Похоже, осенью 1891 года ему это удалось. Дягилев снял для себя пятикомнатную квартиру на Галерной улице, в доме номер 281. Его братья Валентин и Юрий служили в столице в разных полках и жили в свободное от службы время у старшего брата. Также старая няня, для которой после разорения места в семье уже не оставалось, переехала из Перми в Санкт-Петербург и поселилась у Дягилева. Имея неопределенный доход в виде материнского наследства, он должен был теперь содержать четырех человек и отвечать за воспитание братьев. Младшему, Юрию, когда он переехал к брату Сергею, исполнилось всего тринадцать. Чтобы несколько сократить расходы, Дягилев пригласил сокурсника Мишу Андреева переехать жить к ним. Неопределенность финансового положения Сергея была связана, видимо, не только с тем, что непросто было оформить на себя на выгодных условиях разные статьи наследства. С Евреиновыми, родственниками родной матери, он ладил неважно, при этом ряд финансовых вопросов должен был решать с ними.[46]

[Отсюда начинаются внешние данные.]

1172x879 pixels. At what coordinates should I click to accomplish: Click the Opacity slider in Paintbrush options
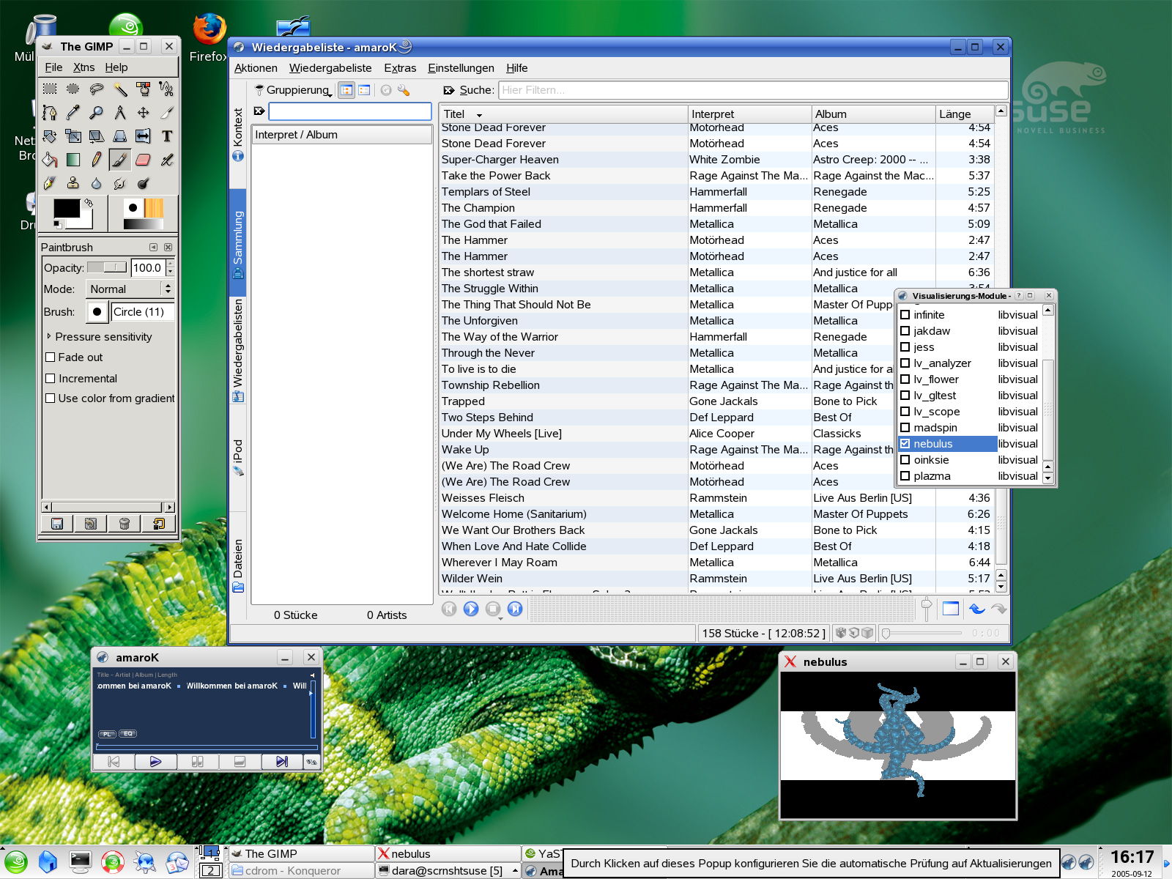[107, 268]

Дягилев – студент университета
Мачехе, переживавшей из-за того, что ей пришлось рано предоставить самостоятельность своим юным сыновьям, он регулярно сообщает в письмах об их жизни и успехах. Он всегда находит нужные слова, чтобы ее успокоить, но иногда пишет, не скрывая, о своих денежных затруднениях. Младшие братья тоже пишут матери, которую они ласково зовут Лепус.[47] Один раз Дягилев признался, что они голодают.

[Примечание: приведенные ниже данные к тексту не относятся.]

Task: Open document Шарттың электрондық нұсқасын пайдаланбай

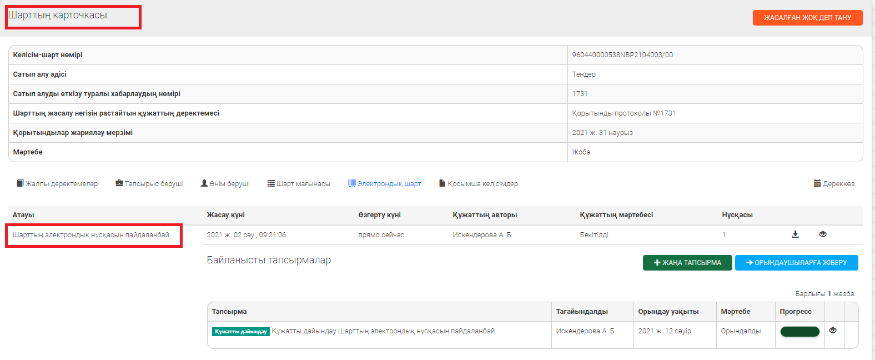Action: (x=91, y=235)
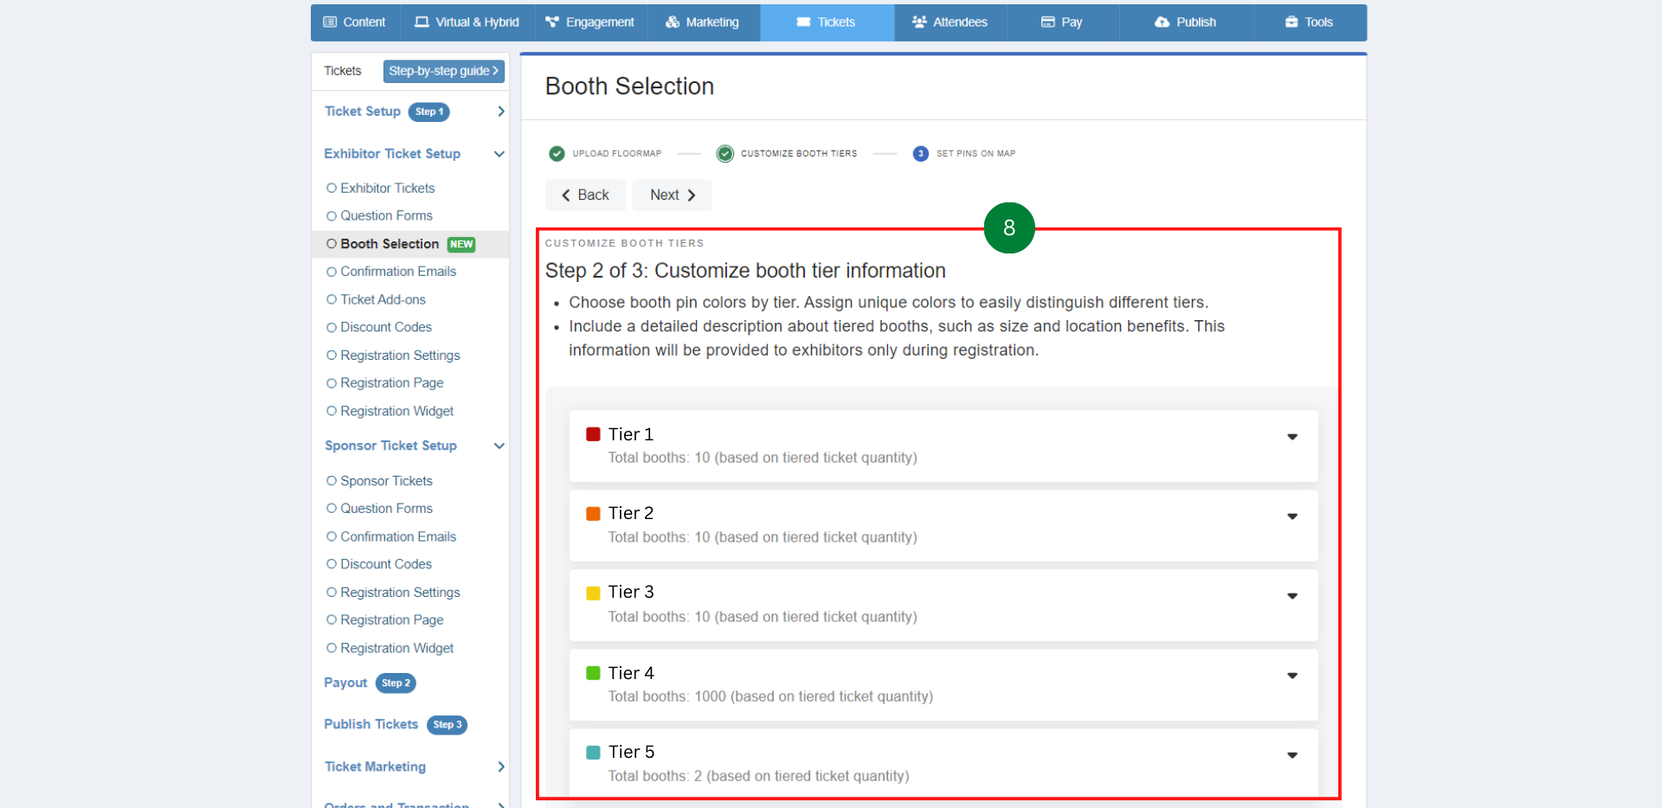
Task: Click the Virtual & Hybrid laptop icon
Action: point(422,22)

Через несколько месяцев ситуация более-менее наладилась, и он даже начал что-то откладывать. Тогда же, как мы видим из переписки, он стал довольно регулярно посылать деньги родителям. Какой-то системы в его управлении финансами не прослеживается: то он тратит значительные суммы, то в доме нет денег даже на еду. Подобное отношение к деньгам останется характерным для Дягилева в течение всей его жизни.
Он пишет мачехе:
«Я же с няней иногда подвоевываю. Особенно ее любимый мотив нападок на меня – это из-за братьев. Что у них нет отдельной комнаты, что я экономлю на завтраке, когда они приходят, и пр. А между тем на днях, когда они были у нас, по совету няни с Мишей были сервированы следующие завтраки: 1. Ветчина, 2. Скобленка,[48] 3. Омлет с сыром, 4. Вареники!
Когда я заметил, что подобные завтраки прямо нездоровы, так как, наевшись их, и мы и дети приходили прямо в животное состояние, и, по крайней мере, три часа после всего этого не можем приняться ни за какую работу, так няня подняла такой шум: что дети неделю голодают, что даже в праздник их нельзя покормить и пр. Я нынче, впрочем, стал гораздо сдержаннее и не принимаю все это так близко к сердцу.
Я стал теперь относиться ко всему спокойнее, не позволяю себе переживать из-за подобных вещей»2.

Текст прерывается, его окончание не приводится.